##### Working data
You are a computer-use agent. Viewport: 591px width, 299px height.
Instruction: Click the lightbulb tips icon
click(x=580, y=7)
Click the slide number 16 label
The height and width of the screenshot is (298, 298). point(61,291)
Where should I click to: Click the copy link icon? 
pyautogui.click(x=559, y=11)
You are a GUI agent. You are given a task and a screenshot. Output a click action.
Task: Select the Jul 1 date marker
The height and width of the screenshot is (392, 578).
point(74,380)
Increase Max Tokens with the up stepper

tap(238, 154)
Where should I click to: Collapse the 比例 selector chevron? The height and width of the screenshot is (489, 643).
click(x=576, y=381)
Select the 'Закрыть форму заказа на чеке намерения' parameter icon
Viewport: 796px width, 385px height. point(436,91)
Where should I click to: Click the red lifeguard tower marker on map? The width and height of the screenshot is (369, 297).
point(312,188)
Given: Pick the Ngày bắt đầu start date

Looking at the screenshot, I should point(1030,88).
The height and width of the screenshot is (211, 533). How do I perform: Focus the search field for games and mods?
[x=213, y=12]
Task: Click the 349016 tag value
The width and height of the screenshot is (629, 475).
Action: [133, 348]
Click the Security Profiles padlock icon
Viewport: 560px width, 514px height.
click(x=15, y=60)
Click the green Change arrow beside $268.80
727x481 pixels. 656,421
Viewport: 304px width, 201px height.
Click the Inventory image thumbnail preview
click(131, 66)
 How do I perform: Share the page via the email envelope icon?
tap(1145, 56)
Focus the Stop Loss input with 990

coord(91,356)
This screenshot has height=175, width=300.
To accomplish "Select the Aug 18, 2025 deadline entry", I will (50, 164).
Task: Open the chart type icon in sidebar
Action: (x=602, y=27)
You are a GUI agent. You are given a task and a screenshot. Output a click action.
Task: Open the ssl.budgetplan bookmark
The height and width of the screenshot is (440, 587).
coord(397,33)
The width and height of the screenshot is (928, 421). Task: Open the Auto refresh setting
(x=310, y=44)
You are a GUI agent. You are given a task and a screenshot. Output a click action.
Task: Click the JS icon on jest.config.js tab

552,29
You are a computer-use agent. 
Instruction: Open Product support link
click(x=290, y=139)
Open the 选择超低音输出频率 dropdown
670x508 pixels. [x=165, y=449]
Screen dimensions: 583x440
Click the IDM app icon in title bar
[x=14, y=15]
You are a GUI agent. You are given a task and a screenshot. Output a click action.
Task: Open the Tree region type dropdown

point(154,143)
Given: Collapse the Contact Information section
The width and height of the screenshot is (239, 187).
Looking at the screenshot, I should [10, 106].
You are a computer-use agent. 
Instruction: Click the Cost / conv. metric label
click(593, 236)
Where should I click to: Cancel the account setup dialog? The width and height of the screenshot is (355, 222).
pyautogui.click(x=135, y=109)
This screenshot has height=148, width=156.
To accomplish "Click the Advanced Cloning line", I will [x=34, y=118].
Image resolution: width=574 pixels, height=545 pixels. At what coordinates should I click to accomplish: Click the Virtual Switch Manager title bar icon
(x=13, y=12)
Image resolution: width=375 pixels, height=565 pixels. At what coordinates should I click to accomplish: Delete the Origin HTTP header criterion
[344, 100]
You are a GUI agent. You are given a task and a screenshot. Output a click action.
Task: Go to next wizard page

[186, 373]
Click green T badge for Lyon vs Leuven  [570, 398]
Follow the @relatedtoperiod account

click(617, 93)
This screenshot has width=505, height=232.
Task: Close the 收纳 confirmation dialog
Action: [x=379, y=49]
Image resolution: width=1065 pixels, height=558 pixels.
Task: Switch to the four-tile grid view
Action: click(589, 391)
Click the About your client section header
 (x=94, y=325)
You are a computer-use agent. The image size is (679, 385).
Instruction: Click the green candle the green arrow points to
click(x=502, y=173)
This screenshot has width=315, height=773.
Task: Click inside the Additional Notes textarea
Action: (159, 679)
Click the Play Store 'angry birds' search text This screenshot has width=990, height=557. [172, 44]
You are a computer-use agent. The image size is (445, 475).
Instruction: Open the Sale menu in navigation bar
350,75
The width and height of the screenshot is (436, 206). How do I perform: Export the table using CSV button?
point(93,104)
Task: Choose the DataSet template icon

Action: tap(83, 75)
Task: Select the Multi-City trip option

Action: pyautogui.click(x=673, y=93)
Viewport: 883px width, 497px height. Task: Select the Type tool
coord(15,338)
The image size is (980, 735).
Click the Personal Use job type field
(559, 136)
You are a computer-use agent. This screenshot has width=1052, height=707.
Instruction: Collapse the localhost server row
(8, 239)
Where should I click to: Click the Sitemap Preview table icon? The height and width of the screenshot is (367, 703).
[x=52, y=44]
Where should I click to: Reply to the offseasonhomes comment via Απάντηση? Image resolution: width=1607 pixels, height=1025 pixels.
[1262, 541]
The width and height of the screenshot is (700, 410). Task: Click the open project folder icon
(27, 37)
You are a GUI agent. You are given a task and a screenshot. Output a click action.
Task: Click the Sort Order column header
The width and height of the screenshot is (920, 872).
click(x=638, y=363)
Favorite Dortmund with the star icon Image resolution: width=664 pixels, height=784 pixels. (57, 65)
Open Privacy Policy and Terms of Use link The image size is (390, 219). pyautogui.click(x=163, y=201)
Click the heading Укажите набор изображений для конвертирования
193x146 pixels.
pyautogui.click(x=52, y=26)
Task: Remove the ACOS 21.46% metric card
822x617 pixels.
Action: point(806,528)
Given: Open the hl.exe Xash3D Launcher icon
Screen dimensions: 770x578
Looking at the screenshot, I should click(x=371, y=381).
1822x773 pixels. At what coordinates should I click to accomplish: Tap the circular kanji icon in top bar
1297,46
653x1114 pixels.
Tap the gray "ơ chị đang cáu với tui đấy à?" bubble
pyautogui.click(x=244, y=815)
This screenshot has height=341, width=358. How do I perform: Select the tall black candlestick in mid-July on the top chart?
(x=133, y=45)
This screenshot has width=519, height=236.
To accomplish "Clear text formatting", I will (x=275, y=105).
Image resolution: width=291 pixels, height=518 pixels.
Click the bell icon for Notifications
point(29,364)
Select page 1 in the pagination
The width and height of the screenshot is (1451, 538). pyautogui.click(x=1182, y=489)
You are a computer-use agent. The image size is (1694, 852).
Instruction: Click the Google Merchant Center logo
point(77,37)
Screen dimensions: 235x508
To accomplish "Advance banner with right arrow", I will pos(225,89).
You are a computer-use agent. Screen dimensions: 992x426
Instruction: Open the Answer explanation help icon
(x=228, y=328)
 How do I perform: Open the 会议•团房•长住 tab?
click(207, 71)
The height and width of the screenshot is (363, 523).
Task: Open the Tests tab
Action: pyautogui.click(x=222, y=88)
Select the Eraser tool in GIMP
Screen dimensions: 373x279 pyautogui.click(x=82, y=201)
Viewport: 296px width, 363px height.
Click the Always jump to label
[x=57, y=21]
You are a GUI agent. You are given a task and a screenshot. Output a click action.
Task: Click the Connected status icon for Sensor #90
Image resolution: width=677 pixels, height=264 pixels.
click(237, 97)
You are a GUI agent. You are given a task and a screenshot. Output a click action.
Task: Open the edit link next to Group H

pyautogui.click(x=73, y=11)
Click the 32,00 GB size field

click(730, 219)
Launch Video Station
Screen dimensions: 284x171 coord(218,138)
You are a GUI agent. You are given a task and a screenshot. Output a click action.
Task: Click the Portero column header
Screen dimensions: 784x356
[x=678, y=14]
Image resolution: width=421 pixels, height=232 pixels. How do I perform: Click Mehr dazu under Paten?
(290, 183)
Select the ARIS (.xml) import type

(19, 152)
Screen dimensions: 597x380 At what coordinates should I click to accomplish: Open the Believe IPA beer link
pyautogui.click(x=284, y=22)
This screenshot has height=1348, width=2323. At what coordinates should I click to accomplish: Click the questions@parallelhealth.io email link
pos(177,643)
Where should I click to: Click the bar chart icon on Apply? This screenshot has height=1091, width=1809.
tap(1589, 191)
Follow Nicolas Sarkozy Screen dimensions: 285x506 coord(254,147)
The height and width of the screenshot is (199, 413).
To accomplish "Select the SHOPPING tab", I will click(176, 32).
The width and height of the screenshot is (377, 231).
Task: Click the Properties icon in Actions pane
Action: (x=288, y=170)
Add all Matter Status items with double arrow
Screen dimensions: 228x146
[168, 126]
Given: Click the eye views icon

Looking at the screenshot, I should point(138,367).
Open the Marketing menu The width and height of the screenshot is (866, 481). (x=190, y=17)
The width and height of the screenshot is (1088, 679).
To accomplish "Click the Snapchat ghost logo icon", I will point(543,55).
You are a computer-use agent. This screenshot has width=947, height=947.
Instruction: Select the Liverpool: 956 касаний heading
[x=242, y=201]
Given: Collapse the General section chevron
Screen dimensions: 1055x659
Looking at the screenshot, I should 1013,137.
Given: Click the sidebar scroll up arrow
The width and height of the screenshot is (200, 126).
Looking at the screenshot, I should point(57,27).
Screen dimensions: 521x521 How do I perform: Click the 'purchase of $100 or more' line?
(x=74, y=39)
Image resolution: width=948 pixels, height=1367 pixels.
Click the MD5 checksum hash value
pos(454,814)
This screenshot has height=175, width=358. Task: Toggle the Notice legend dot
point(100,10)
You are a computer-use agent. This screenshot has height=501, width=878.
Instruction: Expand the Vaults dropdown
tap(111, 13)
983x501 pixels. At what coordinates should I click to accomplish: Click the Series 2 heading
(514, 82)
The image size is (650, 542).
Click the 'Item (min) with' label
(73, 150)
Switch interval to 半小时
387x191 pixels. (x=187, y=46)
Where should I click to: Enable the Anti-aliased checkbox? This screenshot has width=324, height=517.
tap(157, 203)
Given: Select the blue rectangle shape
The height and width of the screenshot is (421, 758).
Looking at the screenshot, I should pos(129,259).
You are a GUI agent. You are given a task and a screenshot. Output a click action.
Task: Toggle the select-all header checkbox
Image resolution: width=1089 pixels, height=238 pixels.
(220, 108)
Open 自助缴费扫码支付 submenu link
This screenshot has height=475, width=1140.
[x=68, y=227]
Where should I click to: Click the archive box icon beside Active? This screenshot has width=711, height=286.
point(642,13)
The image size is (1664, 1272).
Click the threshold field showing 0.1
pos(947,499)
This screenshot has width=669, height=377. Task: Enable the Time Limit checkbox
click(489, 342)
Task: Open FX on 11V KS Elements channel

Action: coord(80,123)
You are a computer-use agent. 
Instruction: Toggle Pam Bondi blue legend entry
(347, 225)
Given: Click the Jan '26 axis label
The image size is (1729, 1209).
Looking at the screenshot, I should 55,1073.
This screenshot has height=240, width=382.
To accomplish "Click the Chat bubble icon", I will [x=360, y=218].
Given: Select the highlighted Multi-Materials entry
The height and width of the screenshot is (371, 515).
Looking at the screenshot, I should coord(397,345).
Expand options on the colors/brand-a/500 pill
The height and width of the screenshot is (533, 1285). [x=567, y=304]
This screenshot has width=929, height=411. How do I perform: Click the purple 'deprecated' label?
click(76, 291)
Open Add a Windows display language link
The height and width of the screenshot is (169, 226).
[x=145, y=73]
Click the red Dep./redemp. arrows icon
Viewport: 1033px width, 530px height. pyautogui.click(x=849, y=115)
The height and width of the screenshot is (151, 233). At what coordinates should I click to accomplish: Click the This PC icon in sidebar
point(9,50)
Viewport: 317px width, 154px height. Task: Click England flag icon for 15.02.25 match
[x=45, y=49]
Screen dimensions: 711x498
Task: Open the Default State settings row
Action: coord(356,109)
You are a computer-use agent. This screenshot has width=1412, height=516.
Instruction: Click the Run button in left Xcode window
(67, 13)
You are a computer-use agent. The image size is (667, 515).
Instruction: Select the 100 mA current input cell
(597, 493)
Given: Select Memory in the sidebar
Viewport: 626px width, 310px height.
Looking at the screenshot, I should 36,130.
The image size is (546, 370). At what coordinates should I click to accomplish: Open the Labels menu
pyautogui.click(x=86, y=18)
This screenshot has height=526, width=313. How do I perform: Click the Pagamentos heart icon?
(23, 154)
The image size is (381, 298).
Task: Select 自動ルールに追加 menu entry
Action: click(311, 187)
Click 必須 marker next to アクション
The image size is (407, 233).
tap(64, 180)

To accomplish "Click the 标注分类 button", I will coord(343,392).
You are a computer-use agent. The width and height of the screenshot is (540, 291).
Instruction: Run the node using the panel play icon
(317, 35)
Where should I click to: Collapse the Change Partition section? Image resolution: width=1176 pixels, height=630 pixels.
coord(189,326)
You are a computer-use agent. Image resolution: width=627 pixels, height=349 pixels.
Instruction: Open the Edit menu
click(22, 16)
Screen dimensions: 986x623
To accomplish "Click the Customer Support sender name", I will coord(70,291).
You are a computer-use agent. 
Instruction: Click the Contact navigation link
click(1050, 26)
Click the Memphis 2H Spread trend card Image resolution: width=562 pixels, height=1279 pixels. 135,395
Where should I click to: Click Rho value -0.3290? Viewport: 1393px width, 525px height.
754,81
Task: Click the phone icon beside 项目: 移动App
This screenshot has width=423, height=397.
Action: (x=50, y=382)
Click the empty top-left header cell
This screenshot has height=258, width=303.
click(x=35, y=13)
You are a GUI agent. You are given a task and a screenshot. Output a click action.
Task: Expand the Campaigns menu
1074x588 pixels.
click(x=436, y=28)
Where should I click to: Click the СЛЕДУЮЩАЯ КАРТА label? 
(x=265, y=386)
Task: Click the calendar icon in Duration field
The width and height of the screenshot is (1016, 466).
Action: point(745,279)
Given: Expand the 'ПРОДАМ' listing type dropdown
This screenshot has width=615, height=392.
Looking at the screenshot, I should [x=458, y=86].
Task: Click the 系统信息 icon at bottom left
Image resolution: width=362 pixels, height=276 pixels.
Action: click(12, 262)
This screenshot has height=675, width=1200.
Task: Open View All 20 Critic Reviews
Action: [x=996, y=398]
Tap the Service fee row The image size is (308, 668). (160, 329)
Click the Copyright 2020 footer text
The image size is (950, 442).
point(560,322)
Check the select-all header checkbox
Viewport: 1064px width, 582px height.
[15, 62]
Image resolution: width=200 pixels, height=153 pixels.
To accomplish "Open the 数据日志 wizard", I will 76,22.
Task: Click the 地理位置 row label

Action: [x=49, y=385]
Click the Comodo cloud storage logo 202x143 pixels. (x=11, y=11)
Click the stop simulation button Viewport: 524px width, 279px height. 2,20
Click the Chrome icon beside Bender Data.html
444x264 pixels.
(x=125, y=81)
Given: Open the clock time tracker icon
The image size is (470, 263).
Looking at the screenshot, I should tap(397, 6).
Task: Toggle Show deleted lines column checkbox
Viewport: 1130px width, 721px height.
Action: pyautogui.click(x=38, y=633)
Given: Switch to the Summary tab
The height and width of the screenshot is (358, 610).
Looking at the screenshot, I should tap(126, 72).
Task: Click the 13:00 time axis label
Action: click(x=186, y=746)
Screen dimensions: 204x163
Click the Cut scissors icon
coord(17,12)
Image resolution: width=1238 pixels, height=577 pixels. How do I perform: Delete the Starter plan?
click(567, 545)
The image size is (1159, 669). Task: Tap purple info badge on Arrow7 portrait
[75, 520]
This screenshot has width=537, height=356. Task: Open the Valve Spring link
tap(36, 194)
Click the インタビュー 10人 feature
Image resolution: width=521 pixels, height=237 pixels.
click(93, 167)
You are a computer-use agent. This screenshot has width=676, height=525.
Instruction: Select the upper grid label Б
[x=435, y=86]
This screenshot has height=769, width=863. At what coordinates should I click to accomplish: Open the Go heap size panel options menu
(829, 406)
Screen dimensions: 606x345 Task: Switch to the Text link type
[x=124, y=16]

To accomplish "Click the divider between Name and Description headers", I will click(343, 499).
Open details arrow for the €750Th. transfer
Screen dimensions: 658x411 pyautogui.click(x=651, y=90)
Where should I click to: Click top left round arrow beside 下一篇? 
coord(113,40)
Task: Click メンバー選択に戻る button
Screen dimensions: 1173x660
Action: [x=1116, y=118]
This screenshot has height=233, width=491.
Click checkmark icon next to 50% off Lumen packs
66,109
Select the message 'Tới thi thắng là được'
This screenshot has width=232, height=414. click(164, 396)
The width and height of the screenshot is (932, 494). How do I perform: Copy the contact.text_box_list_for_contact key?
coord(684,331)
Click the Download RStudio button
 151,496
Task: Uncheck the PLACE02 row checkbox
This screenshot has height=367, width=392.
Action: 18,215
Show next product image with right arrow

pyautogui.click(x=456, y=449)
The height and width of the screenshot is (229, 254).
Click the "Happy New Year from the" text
##########
Repeat, word for word, the lines from the start of the records to the line that contains "Task: Click the 349016 tag value", both of them included, and no others.

◆ Answer section:
You are a computer-use agent. Viewport: 591px width, 299px height.
Instruction: Click the lightbulb tips icon
click(x=580, y=7)
Click the slide number 16 label
The height and width of the screenshot is (298, 298). point(61,291)
Where should I click to: Click the copy link icon? 
pyautogui.click(x=559, y=11)
You are a GUI agent. You are given a task and a screenshot. Output a click action.
Task: Select the Jul 1 date marker
The height and width of the screenshot is (392, 578).
point(74,380)
Increase Max Tokens with the up stepper

tap(238, 154)
Where should I click to: Collapse the 比例 selector chevron? The height and width of the screenshot is (489, 643).
click(x=576, y=381)
Select the 'Закрыть форму заказа на чеке намерения' parameter icon
Viewport: 796px width, 385px height. point(436,91)
Where should I click to: Click the red lifeguard tower marker on map? The width and height of the screenshot is (369, 297).
point(312,188)
Given: Pick the Ngày bắt đầu start date

Looking at the screenshot, I should point(1030,88).
The height and width of the screenshot is (211, 533). How do I perform: Focus the search field for games and mods?
[x=213, y=12]
Task: Click the 349016 tag value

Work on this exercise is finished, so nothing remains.